PROBLEM STATEMENT: Set down exactly the lines below, starting at the one that contains "Screen dimensions: 1266x506" and ending at the one that contains "The height and width of the screenshot is (602, 1044).", with both of those lines included and nothing else.

DATA SUPPLIED:

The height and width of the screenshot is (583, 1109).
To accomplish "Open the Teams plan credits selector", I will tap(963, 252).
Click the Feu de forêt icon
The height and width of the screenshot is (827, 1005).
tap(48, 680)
--
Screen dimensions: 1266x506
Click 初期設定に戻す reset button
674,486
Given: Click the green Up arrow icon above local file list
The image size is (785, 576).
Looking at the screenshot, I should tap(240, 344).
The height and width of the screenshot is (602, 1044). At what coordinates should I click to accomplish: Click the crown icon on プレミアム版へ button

RESPONSE TO THIS EXERCISE:
Screen dimensions: 1266x506
Click 初期設定に戻す reset button
674,486
Given: Click the green Up arrow icon above local file list
The image size is (785, 576).
Looking at the screenshot, I should tap(240, 344).
The height and width of the screenshot is (602, 1044). At what coordinates should I click to accomplish: Click the crown icon on プレミアム版へ button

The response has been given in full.